While Google Inc. (NASDAQ:GOOG) and Yahoo! Inc. (NASDAQ:YHOO) made major acquisitions of smaller tech companies last quarter, Apple Inc. (NASDAQ:AAPL) outspent them all on the biggest deal in the tech industry by buying back its own shares.
The company snatched up 36 million shares during the period, even though it was scheduled to repurchase 10 million. This means the tech giant made good on the $50 billion buyback program it announced in April.
"The company spent $16 billion last quarter ($4 billion in cash, $12 billion through the so-called accelerated share repurchase program) to purchase 36 million of its own shares at an average price of just over $444," said Philip Elmer-DeWitt with Fortune. With that kind of cash, he said, Apple has the power to completely buy telecom competitors like Nokia Corporation (ADR) (NYSE:NOK) or BlackBerry Ltd. (NASDAQ:BBRY).

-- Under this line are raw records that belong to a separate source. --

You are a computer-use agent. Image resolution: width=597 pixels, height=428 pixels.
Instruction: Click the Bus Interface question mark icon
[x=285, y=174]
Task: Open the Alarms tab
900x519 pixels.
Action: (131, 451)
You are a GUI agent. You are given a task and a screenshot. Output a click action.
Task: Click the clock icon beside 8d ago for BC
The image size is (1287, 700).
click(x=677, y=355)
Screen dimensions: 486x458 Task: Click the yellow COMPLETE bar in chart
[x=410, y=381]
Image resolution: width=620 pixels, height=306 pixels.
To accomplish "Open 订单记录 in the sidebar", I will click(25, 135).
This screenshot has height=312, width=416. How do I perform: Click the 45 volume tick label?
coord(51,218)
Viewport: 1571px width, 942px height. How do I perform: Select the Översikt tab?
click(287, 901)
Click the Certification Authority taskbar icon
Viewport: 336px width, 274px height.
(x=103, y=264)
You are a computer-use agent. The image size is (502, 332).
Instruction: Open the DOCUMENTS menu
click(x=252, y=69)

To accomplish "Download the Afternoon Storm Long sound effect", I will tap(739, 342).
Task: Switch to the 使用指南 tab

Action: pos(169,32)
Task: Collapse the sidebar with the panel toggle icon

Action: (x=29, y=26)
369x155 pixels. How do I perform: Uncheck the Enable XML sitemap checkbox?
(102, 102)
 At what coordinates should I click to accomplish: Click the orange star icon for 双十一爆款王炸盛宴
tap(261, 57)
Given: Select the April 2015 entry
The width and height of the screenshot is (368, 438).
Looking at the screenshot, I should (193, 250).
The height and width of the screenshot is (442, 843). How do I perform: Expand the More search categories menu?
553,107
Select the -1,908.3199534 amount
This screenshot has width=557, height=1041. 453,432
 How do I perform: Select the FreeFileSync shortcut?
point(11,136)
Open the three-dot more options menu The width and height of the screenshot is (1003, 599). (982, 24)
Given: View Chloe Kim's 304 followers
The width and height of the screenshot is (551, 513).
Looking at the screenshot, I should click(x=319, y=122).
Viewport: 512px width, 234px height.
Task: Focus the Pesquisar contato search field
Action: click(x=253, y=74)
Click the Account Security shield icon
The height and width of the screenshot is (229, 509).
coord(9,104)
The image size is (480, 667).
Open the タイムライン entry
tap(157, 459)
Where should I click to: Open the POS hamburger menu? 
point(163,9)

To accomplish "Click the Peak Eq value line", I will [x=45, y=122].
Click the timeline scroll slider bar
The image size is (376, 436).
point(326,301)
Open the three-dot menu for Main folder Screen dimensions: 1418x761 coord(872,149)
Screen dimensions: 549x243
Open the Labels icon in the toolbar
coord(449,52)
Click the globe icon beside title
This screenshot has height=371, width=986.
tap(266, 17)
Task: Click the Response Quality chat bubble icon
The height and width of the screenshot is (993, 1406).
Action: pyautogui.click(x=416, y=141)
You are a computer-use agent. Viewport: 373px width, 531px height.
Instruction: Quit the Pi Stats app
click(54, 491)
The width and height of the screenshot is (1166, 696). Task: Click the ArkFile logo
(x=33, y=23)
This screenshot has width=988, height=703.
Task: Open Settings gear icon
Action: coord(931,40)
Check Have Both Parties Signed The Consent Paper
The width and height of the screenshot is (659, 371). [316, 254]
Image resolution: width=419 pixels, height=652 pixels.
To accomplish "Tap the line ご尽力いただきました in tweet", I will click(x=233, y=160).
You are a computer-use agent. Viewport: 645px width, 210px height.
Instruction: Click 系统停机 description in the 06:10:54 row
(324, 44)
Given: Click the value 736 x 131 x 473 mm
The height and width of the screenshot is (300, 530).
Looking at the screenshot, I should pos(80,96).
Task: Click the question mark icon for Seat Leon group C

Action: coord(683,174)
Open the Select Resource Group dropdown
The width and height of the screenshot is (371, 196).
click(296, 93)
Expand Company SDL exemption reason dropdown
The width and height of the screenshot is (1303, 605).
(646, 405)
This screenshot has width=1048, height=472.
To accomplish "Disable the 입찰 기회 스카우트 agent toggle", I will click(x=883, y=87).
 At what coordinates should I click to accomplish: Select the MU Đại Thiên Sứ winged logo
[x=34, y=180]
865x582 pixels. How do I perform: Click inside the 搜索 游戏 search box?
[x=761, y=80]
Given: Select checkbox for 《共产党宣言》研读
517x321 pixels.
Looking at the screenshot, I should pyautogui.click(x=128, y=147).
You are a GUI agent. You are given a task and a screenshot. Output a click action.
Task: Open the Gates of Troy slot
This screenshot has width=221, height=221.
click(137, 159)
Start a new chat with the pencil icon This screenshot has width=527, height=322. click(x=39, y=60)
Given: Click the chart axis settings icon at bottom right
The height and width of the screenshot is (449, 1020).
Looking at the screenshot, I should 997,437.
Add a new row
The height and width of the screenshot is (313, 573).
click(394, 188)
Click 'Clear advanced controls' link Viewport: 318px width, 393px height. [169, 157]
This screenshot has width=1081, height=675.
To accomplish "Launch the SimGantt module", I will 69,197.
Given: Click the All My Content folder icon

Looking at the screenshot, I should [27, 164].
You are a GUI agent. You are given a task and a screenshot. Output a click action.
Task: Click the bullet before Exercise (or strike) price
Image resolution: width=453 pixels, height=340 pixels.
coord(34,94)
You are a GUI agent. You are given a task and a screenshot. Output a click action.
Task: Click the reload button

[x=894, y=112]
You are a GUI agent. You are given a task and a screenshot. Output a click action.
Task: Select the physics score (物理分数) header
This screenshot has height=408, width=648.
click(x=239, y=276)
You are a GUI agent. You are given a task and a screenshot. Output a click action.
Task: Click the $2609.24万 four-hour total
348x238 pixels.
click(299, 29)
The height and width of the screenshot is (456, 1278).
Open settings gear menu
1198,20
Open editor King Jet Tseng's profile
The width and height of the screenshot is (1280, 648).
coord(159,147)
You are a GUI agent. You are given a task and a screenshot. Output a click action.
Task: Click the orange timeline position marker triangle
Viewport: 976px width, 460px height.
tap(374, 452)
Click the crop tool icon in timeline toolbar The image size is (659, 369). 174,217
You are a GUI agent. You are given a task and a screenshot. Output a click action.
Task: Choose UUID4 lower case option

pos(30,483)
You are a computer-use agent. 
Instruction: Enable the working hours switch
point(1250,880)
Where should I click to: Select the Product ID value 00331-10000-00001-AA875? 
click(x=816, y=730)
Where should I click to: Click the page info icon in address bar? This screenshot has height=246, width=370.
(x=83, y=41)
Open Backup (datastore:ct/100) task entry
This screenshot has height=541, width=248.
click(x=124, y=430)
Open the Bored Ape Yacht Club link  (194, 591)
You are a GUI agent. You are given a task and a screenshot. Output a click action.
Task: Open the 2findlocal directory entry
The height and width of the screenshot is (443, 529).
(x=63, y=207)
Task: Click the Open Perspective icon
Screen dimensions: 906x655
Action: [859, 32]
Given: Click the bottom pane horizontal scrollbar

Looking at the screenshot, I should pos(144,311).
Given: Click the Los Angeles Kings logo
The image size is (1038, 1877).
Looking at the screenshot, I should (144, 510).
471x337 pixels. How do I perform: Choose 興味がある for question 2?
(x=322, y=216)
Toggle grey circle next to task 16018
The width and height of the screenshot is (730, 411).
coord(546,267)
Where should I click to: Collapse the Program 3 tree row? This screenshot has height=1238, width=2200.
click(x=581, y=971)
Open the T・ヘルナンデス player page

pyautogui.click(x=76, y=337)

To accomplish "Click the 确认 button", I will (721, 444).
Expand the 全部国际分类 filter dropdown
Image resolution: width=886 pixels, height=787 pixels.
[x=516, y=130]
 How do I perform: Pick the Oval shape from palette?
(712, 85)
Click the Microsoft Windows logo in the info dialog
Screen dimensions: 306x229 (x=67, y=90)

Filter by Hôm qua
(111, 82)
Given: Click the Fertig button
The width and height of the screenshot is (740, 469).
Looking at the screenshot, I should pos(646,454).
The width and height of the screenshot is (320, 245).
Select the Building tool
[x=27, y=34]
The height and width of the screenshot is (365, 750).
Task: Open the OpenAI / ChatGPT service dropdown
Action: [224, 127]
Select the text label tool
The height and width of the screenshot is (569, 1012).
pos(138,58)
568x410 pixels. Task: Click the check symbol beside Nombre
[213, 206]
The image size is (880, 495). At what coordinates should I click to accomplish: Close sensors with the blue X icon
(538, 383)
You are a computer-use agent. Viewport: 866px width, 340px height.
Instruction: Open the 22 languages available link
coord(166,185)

In its filing, Apple said about 22 million of the newly repurchased shares were retired during the quarter, leaving Apple with 908 million shares outstanding. They plan to retire the rest during the current quarter.
This week the company released its quarterly financial earnings, reporting $35.3 billion in revenue, $6.9 billion in net profit and earnings of $7.47 per share.